Eşiniz size destek oldu mu?
Evet, destek oldu bana. Eşim hem bana yardım etti hem öğretmenliğe devam etti. Bizim sattıklarımızı köylüler yemiyor tabi, sosyete derdik gelenlere. Böylece sosyete pazarı oldu buranın adı. Şimdi genişledi, önceki gibi değil. Yerli halk için büyük istihdam ve ekonomi doğdu. Gurur duyuyoruz şimdi bu işlerden.

İnsanlar neden geliyor buraya?
Huzur için geliyor insanlar. Şehirde bulamadıkları doğal köy ürünlerini yemeye geliyorlar. Satılan sebzeler doğal. İnsanlar bu doğallığa geliyor. Kışın odun sobalarımız var, insanlar kestanesini pişiriyor. Müşterilerimizin desteği çok oldu, bizi çok teşvik ettiler. Bizim reklamımızı müşterilerimiz yaptı. Buranın kadınları geliştirdi bunu sonra başka şehirlerde de bu sektör gelişti.

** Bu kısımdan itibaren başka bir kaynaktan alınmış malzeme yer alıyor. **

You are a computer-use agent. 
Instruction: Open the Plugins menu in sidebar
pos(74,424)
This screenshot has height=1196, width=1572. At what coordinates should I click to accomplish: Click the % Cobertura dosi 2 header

Köylülerin size karşı olan tavırları bu gelişmeler sonrasında değişti mi?
Bana önceleri bu işe girme diyen insanlar sonradan kendileri de burada işyeri açtı. Bana hak verdiler. Babam başta üzülüyordu benim için yoruluyorum diye ama şimdi benimle gurur duyuyor.

Eşinizin size olan yaklaşımında bir değişim oldu mu?
Bilmem, pek hissetmedim ama olmuştur. Para kazanıyoruz; istediğimiz şekilde harcıyoruz. Para eşimde toplanıyor ama ben istediğimi alırım. Belli bir zaman sonra para düşünmüyorsunuz zaten. Burayı ben yönetiyorum. Eşimin durduğu bir yer daha var, ikimiz bir arada anlaşamıyoruz bazen. Oğlumun durduğu bir yerimiz daha var. O oğlum ticareti seçti, diğeri okudu. Şimdi kızıma okumasını söylüyorum.

Siz okusaydınız ne olmak isterdiniz?
Hiç düşünmedim bunu. Olmayacağı için hayalini kurmadım. Şimdiki halimden mutluyum. Fazla bir şeyde gözüm yok.

Başka projeleriniz var mı?
Var evet. Daha güzel bir yer kiralayıp oyun parkı yapmayı düşünüyorum. Bazen yorulunca çocuklara burayı bırakacağım diyorum ama ben bırakamam. İnsanları bırakamam. Şimdi bazen diyorum iyi bir eş miyim? İyi bir işletmeci miyim? İyi bir anne miyim? Ama hiçbirisi değil. Çünkü bu işlerin içinde hepsini eksiksiz şekilde yapmak mümkün değil.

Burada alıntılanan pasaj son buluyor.